Entries showing where items appear:
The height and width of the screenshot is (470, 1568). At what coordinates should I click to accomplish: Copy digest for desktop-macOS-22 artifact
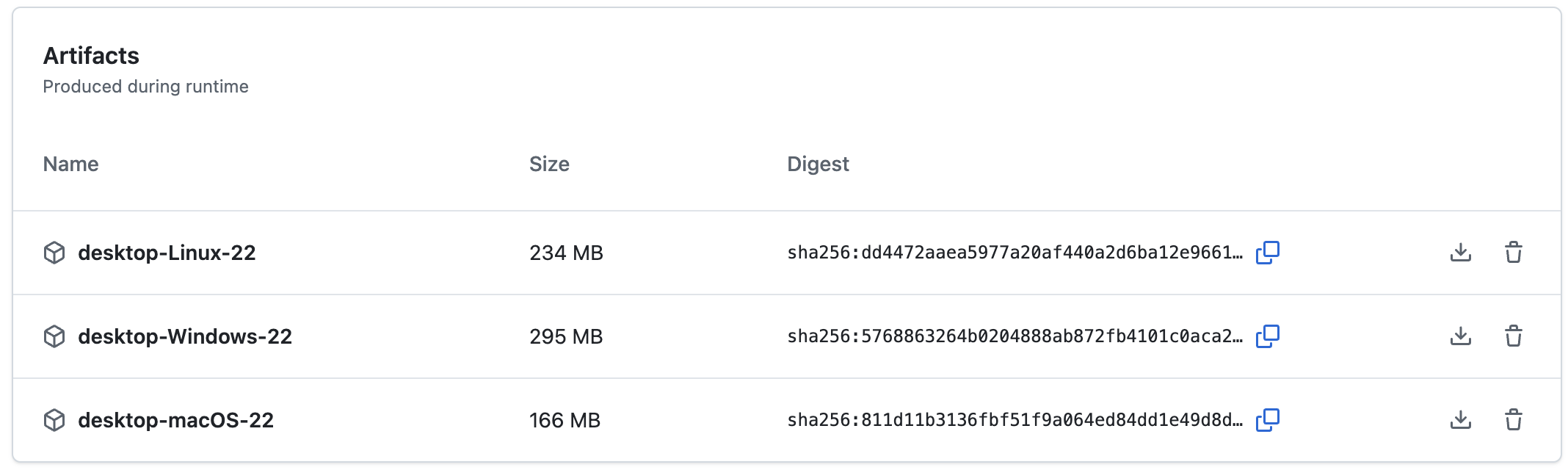pyautogui.click(x=1267, y=420)
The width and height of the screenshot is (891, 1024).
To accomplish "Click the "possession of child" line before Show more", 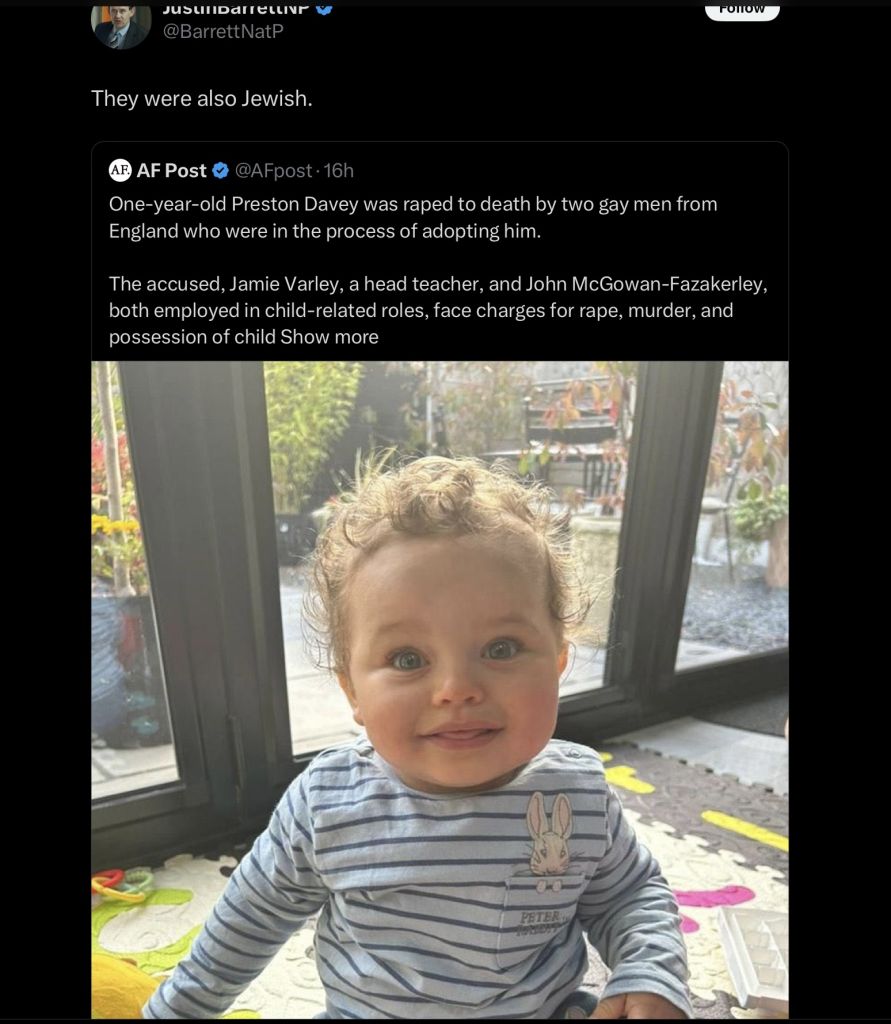I will coord(192,337).
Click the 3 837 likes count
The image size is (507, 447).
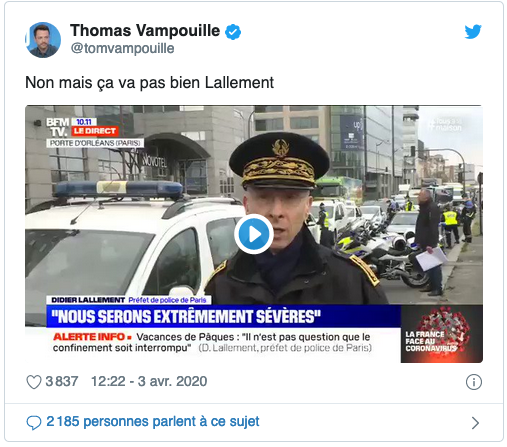[x=62, y=381]
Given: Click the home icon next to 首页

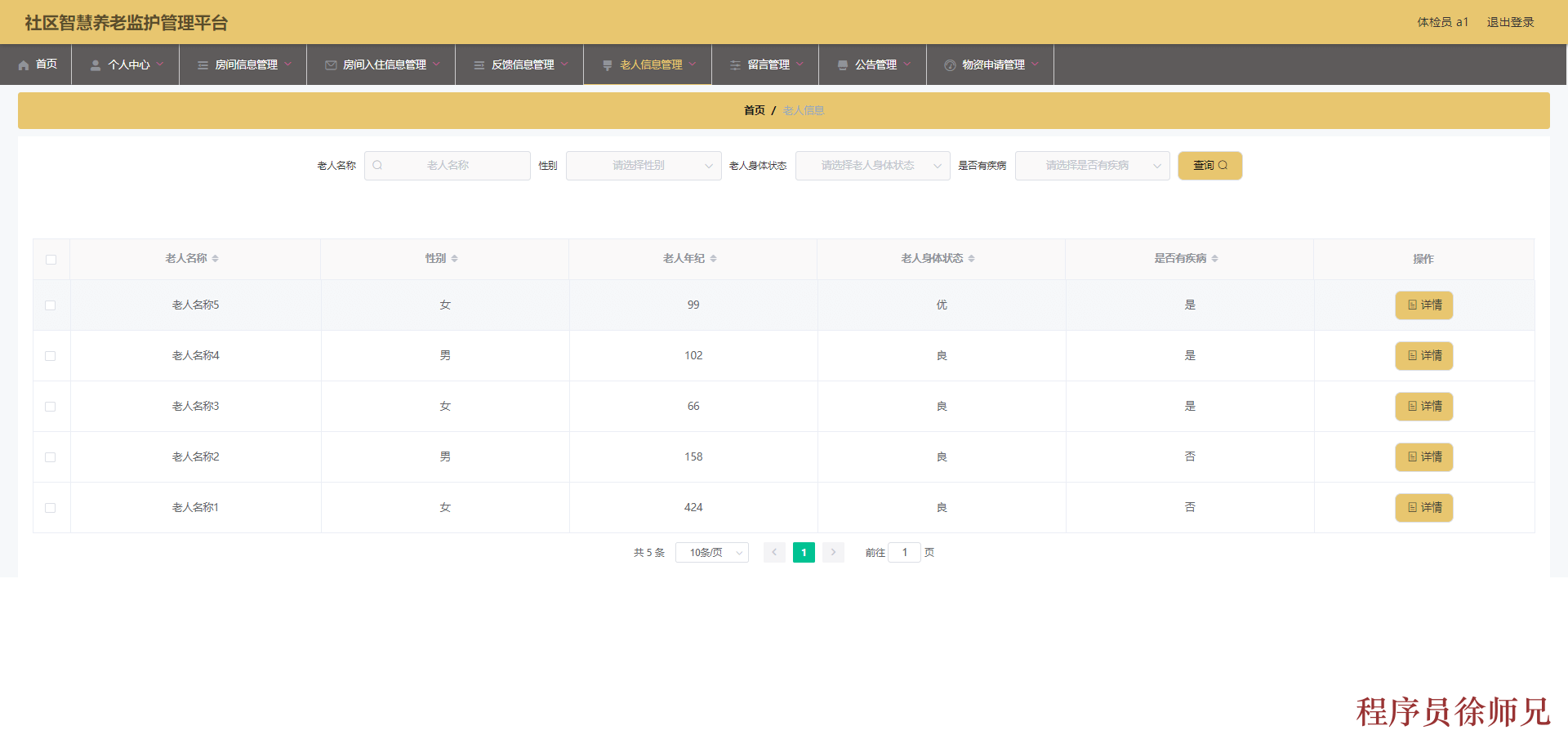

# [Your instructions]
Render the lines from the start through the line with "pyautogui.click(x=1267, y=420)" as a two-column CSV with the headers instruction and answer. Give one row for each instruction and its answer, put each field in double quotes, turn line breaks into spaces, and leave the pictures out.

# [Answer to this exercise]
instruction,answer
"The height and width of the screenshot is (470, 1568). At what coordinates should I click to accomplish: Copy digest for desktop-macOS-22 artifact","pyautogui.click(x=1267, y=420)"